The path to the village I am visiting is surrounded by forest. Most of the walk is along a drying stream bed, at times deviating onto small paths created by the frequent footfall of people and animals. We are in the Biligiriranga Hills Tiger Reserve in Karnataka, named after the centuries-old Sri Biligiri Ranganathaswamy temple, and known for wildlife such as the sloth bear, tiger, leopard, gaur, dhole, and elephant. We walk in a single file, I am led by Nagesha and followed by Ranga, both born and brought up in the region. Ranga is a member of the Soliga tribe, the main ethnic group living in BR Hills.
Deep within the forest, is the settlement of Keredimbha podu. As we enter we see an archway of plastic bottles filled with stones dangling over our heads. I stop and look at it, puzzled, wondering what this thing is. Empty bottles of Maaza, mineral water, and beer cans, are filled with pebbles and stones and connected to each other by metal wire. Nagesha tells me these are warning systems created by the Soliga people living in the village. They are to deter elephants that frequently visit the settlements to raid farmlands for crops and orchards for fruit, to approach a nearby water body, or simply to travel through the area.
When an elephant walks on the road or enters the village, especially at night, the bottles rattle and let locals know to be careful. I shake the string of bottles a bit; they sound like a child’s toy rattle. People come up with ingenious ways of living in a forest.
I hear a lot of other sounds too. Amidst birdsong and elephant rumbles, there are the voices of people. They tell us that their home has been a tiger reserve since 2011. We hear also about lantana, an invasive shrub that has spread to many forests in southern India and taken over paths in the forest. And how some trees in the forest do not bear many fruits anymore, and how they once used fire to maintain the vegetation in a certain way. These hills have held a diversity of flora, fauna, and humans for many years, living in close proximity to each other.
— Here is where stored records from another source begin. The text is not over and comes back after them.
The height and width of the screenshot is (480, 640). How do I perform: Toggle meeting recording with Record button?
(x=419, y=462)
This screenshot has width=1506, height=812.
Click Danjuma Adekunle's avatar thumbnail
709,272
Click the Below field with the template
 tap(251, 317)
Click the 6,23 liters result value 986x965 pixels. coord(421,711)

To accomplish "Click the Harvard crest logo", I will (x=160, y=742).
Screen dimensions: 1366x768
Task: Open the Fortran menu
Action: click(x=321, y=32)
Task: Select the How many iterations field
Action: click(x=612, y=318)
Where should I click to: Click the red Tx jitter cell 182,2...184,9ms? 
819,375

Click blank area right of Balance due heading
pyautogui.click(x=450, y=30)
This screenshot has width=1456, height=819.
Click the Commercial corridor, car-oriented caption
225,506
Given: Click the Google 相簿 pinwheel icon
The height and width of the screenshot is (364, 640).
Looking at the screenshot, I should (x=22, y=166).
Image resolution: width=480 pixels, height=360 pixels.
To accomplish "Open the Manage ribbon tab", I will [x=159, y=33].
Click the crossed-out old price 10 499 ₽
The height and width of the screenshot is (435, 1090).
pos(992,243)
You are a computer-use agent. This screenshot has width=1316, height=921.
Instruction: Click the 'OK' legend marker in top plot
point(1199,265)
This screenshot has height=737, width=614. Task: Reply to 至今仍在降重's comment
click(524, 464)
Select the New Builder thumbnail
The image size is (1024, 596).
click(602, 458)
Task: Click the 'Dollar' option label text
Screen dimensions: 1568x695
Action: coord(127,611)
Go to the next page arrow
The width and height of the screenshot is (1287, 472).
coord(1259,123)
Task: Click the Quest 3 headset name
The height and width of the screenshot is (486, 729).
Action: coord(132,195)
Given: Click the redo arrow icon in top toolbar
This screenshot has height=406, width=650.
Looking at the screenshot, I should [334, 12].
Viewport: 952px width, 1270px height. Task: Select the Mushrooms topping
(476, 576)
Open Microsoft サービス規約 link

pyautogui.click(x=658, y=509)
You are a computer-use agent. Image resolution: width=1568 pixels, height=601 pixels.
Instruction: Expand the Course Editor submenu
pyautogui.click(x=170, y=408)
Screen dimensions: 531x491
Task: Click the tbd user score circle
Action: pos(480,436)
With every layer of environmental protection that the region has received, the locals have had to incorporate changes in their lives. Restrictions on management and use of the forest, deprivation of facilities such as tar roads and electricity, introduction of new development schemes — these are a part of the complex reality of living here.
Some locals have claimed rights to use and live in the forest through the Forest Rights Act of 2006, which recognises “traditional forest dwellers who have been residing in such forests for generations but whose rights could not be recorded”. Still, the ecology and the political economy has undergone considerable change in the last few years, and so the locals have found new means of livelihood such as opting for daily wage labour and growing coffee.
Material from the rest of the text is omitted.